Imports and Exports | | MIC Customs Solutions |

Thailand's export data has proved far better than expected.

Customs-cleared exports from Thailand registered a surprise rise last month, according to new data released by the Bank of Thailand and the commerce ministry.

The figures showed a 4.28 per cent year-on-year increase in July, the first time a gain has been registered for five months and a significant improvement on the 2.15 per cent decline witnessed in June.

This came despite a Reuters poll having forecast a 2.3 per cent drop in shipments that would then go on to impact exports.

Analysts attributed this sudden display of positivity to gold exports, with shipments having soared by a staggering 407 per cent year-on-year in July.

Indeed, were gold taken out of the equation, overall exports would have declined by 0.4 per cent, the data showed.

Other factors behind the rise were shipments to China, the US and Japan having increased by 6.2 per cent, 9.8 per cent and eight per cent respectively.

Looking at data from individual industries in Thailand, shipments of agricultural and agro-industrial products returned to growth of 1.4 per cent following a nine per cent decrease in June, while fruit, rubber, cassava products and shrimp also performed particularly well.

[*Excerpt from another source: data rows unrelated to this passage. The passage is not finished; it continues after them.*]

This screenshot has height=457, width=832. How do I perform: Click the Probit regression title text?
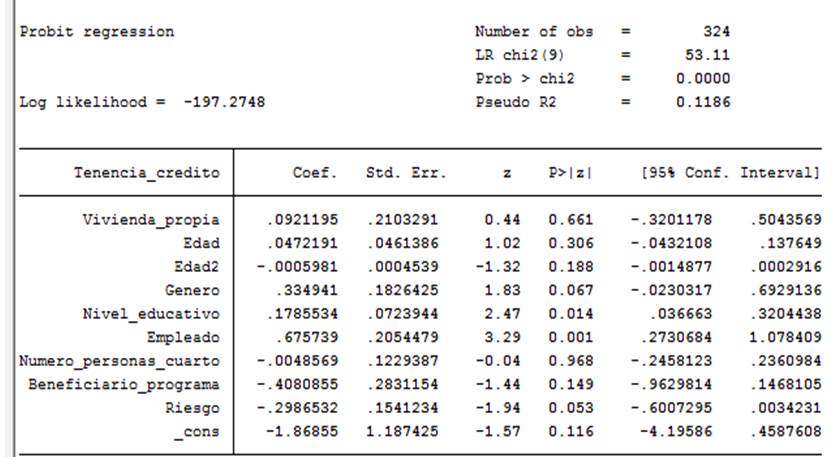[97, 31]
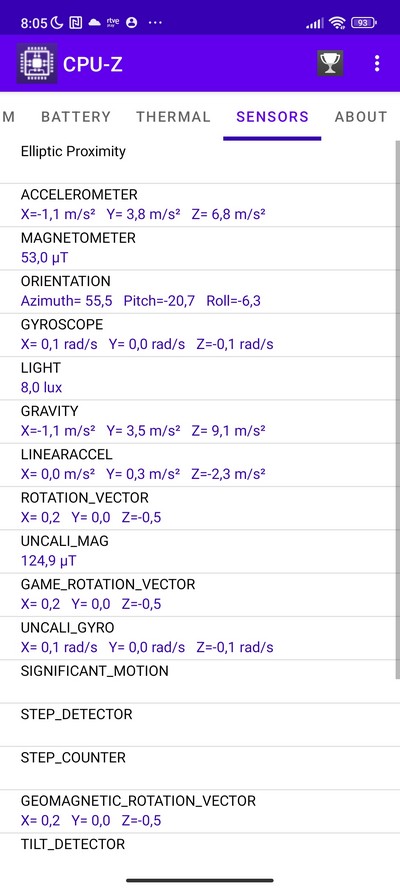Select the Elliptic Proximity entry

(x=198, y=162)
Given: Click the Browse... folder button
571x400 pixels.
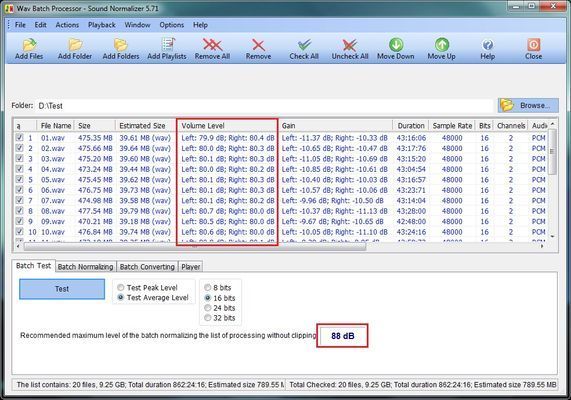Looking at the screenshot, I should (x=528, y=105).
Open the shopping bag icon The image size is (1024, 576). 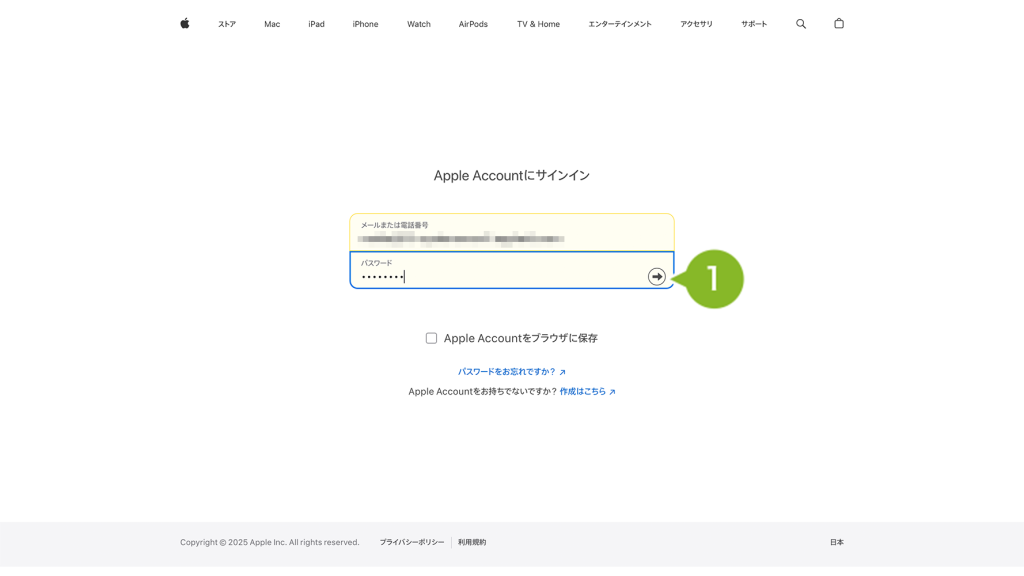coord(839,23)
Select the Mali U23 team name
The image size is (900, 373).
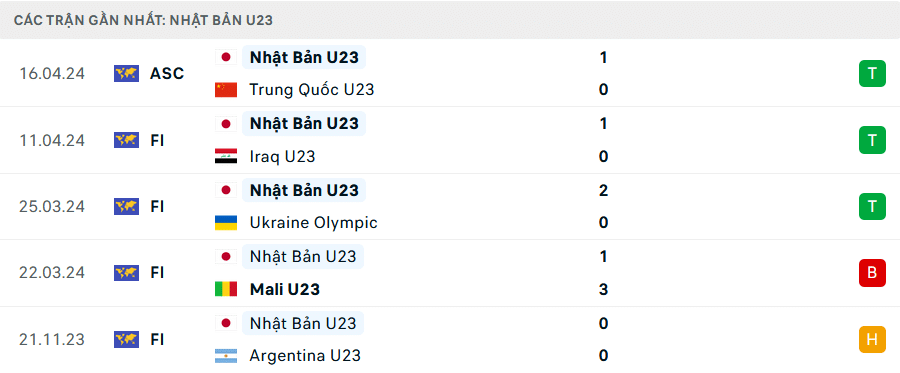285,289
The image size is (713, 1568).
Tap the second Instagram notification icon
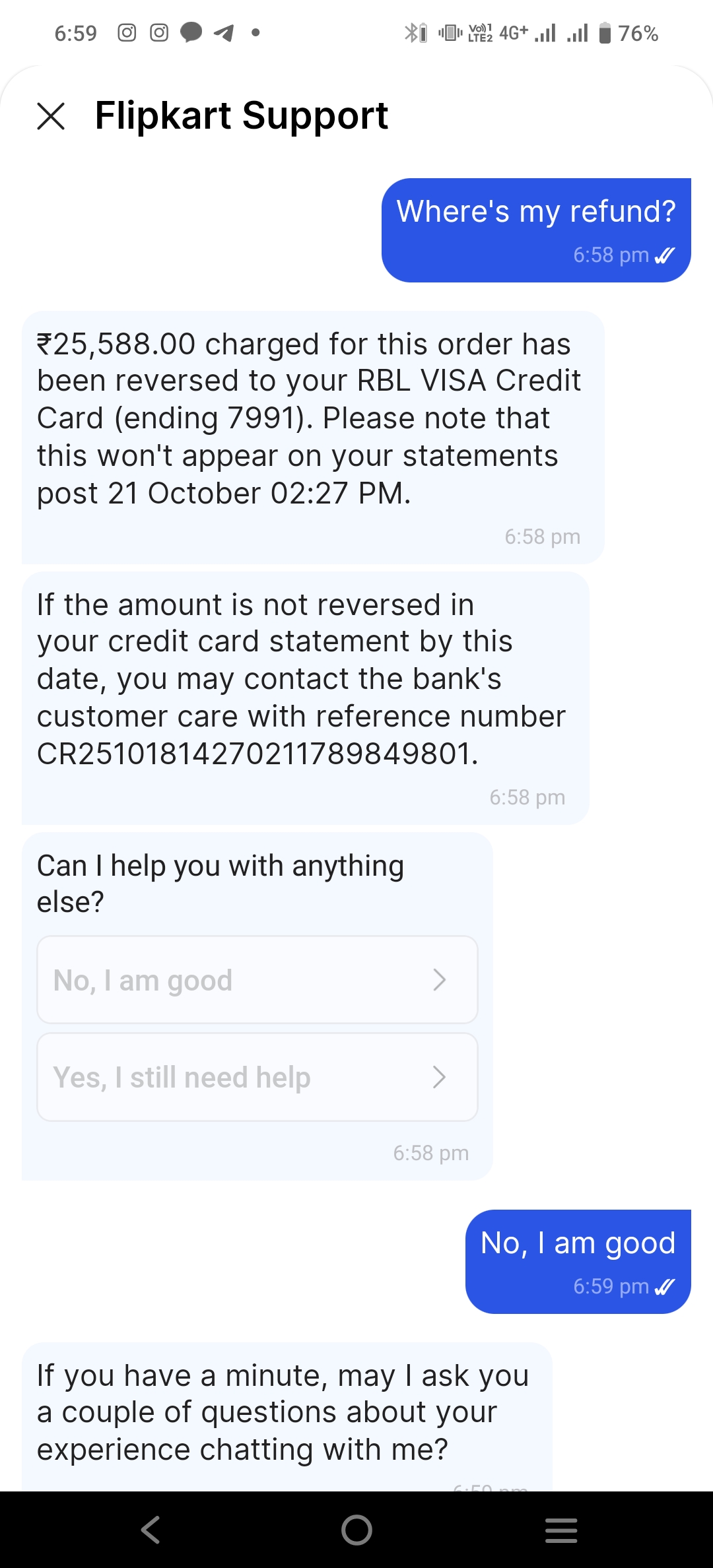click(x=159, y=32)
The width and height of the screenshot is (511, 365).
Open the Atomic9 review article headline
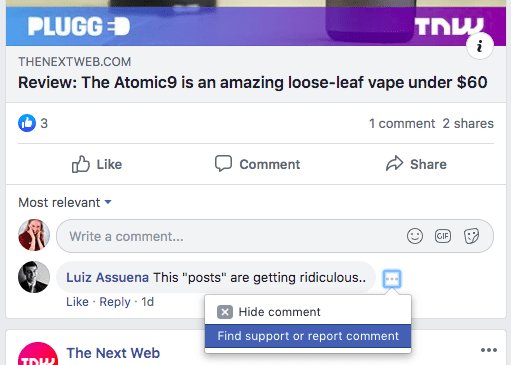(x=253, y=82)
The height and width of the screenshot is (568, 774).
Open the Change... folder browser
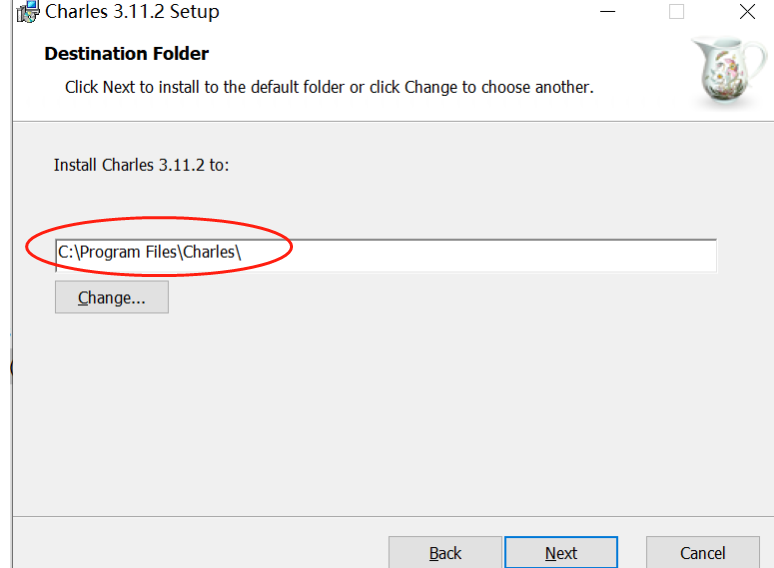[111, 297]
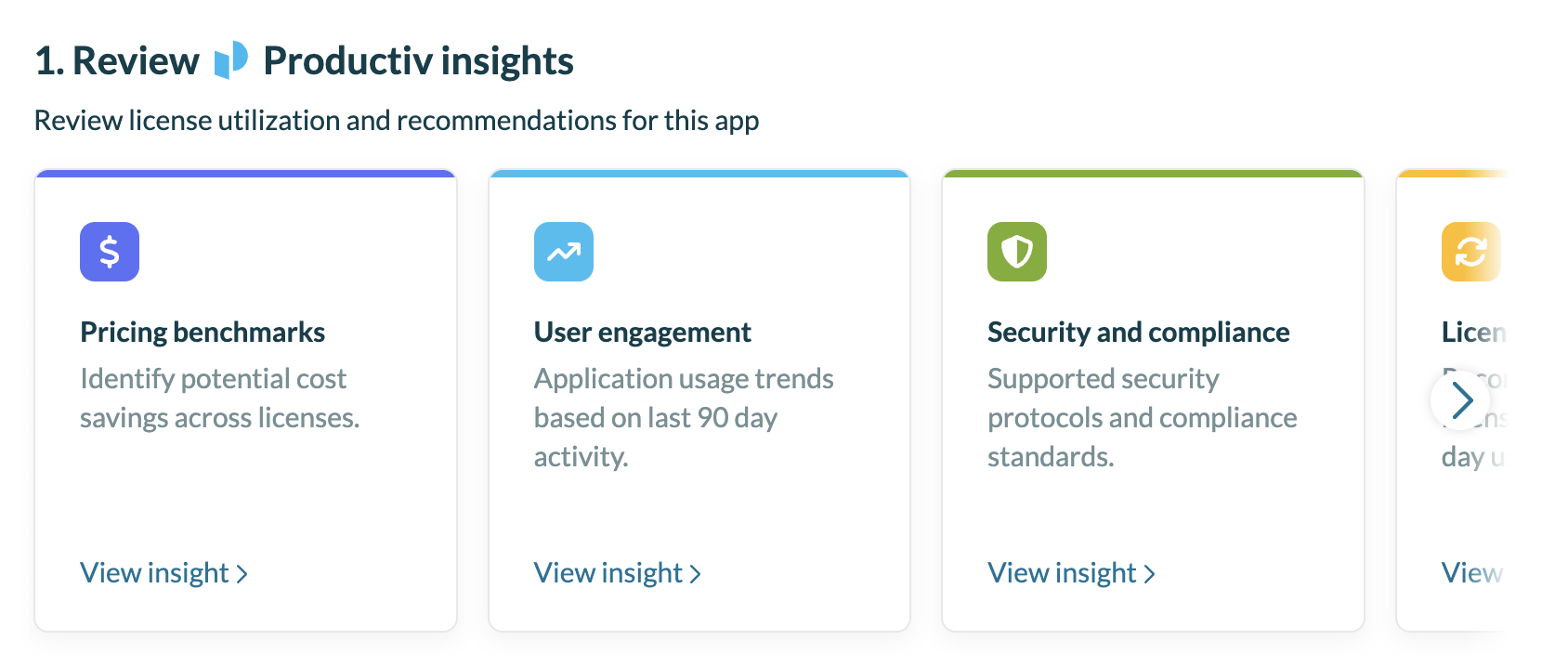Click the cut-off License card title
Image resolution: width=1568 pixels, height=667 pixels.
(1472, 333)
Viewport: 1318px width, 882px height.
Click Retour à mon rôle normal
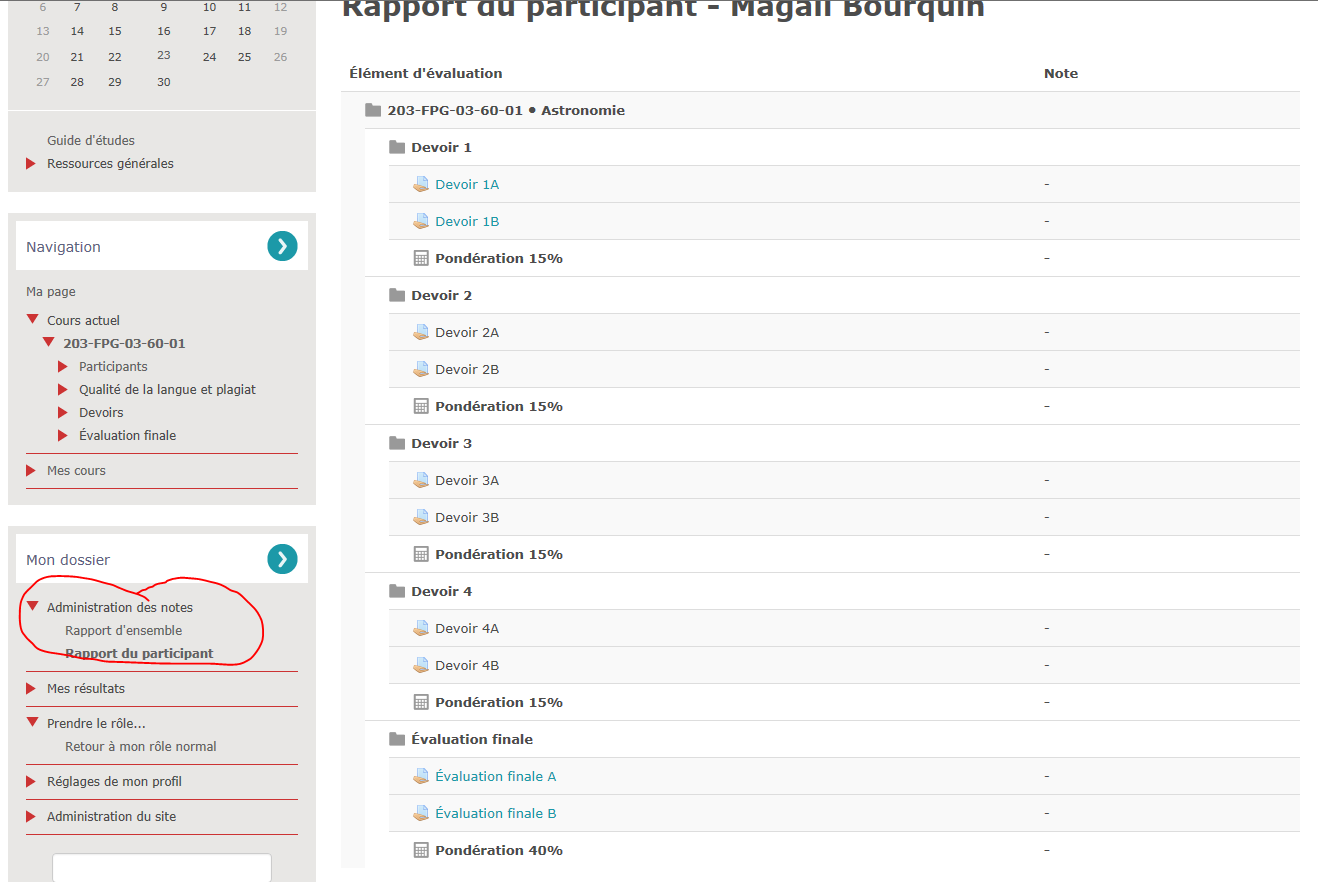(x=141, y=747)
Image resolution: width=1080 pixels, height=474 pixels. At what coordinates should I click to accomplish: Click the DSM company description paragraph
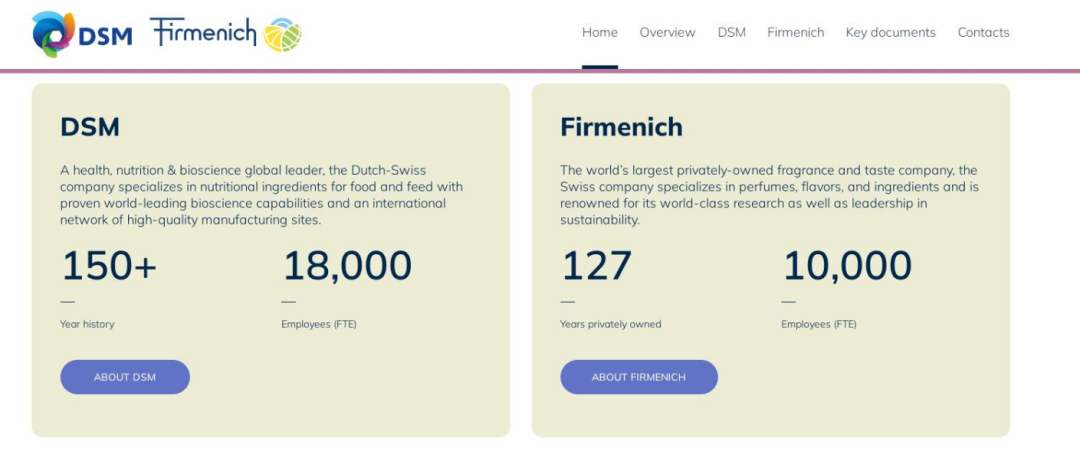pyautogui.click(x=261, y=195)
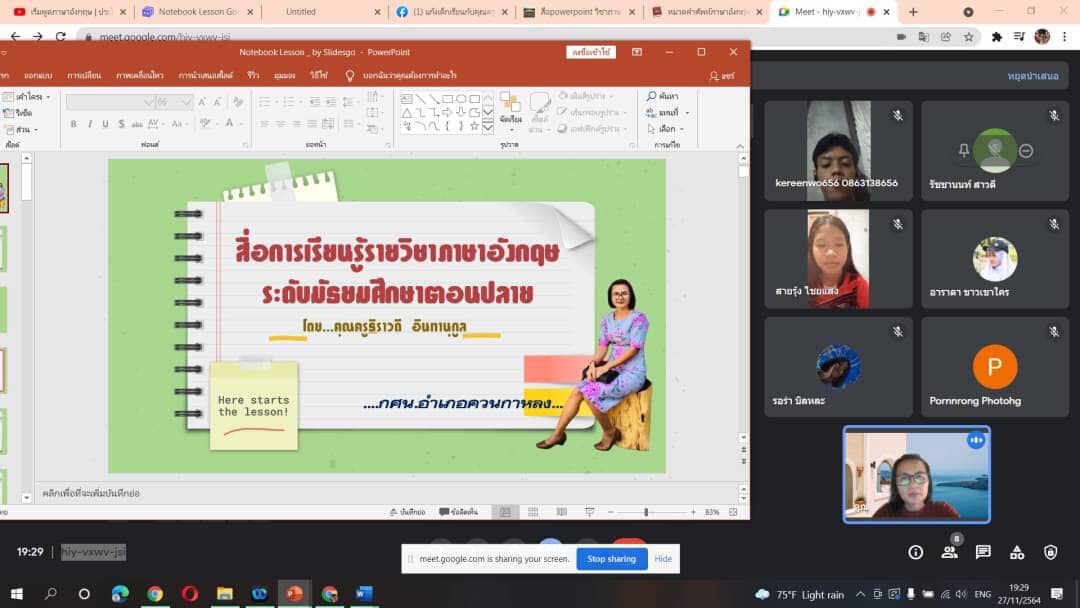Open the Meet chat panel
Image resolution: width=1080 pixels, height=608 pixels.
983,552
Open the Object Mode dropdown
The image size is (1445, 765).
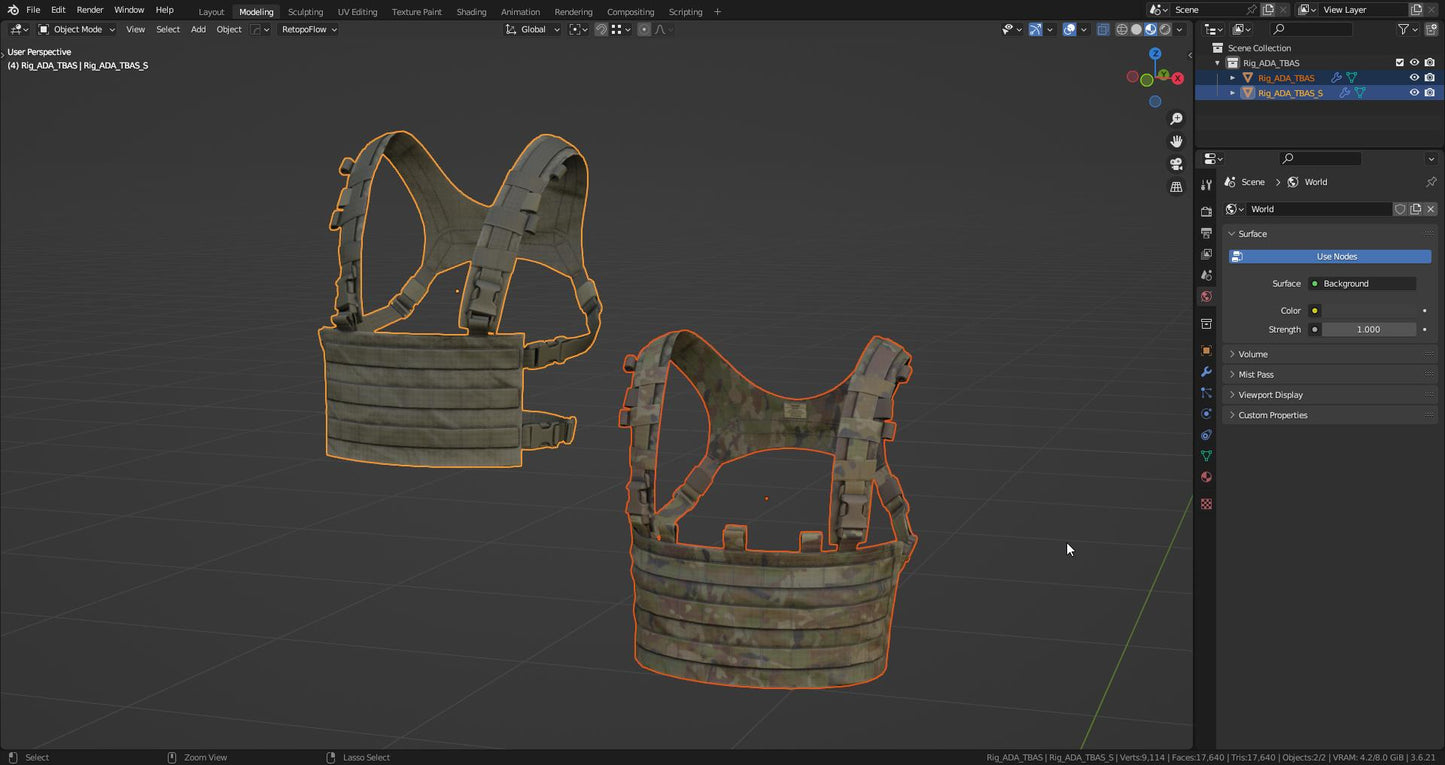tap(77, 30)
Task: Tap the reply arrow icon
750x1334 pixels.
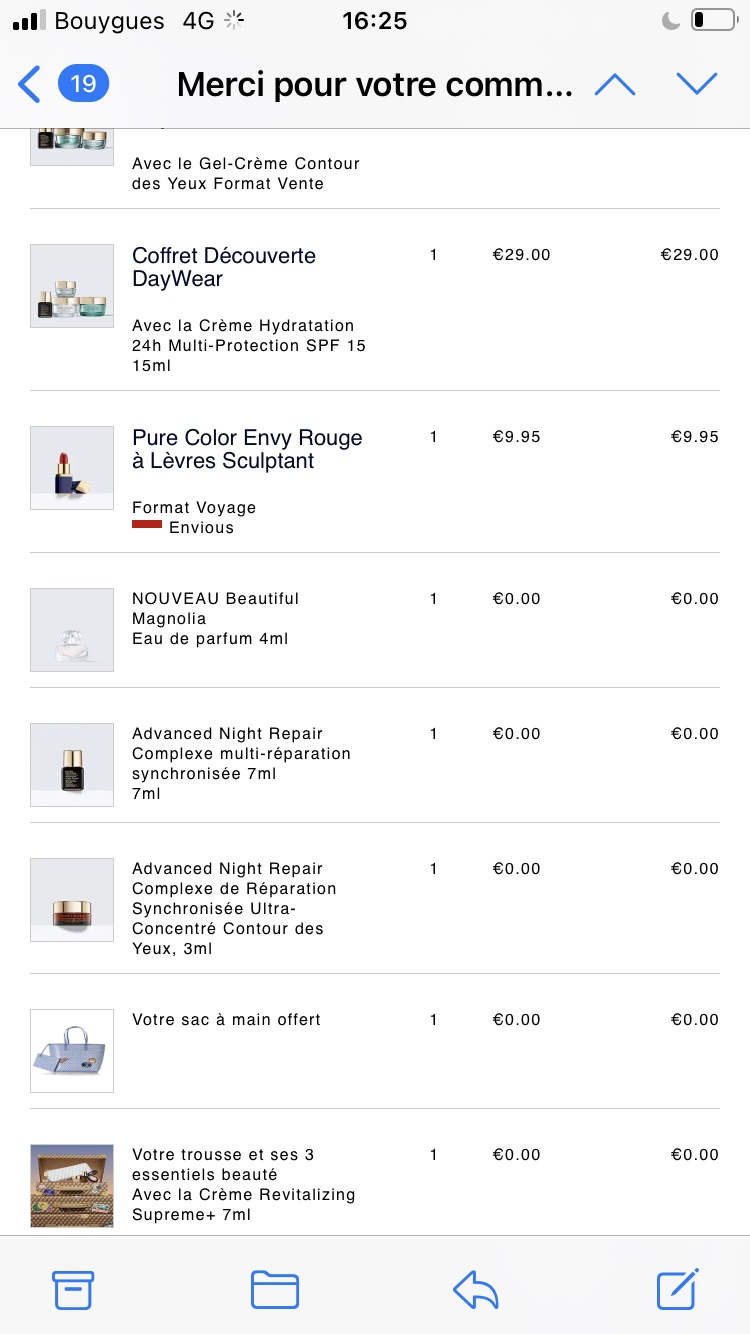Action: coord(476,1290)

Meanwhile, imports also increased by 1.67 per cent in July compared to a year earlier, despite a predicted fall of 5.4 per cent.

Looking at the bigger picture for the months including January to July 2019, exports had contracted by 1.91 per cent and imports were down 1.81 per cent.

The commerce ministry has now said it is targeting an export growth of three per cent for the year as a whole, although analysts from the state planning agency suggest a 1.2 per cent decline may be more accurate.

Thailand has been experiencing a slowdown in exports in recent months, which has been having an impact on its GDP. The figure reached its slowest rate in almost five years during the second quarter of the year, according to the government, prompting the central bank to cut the lending rate by a quarter of a percentage point.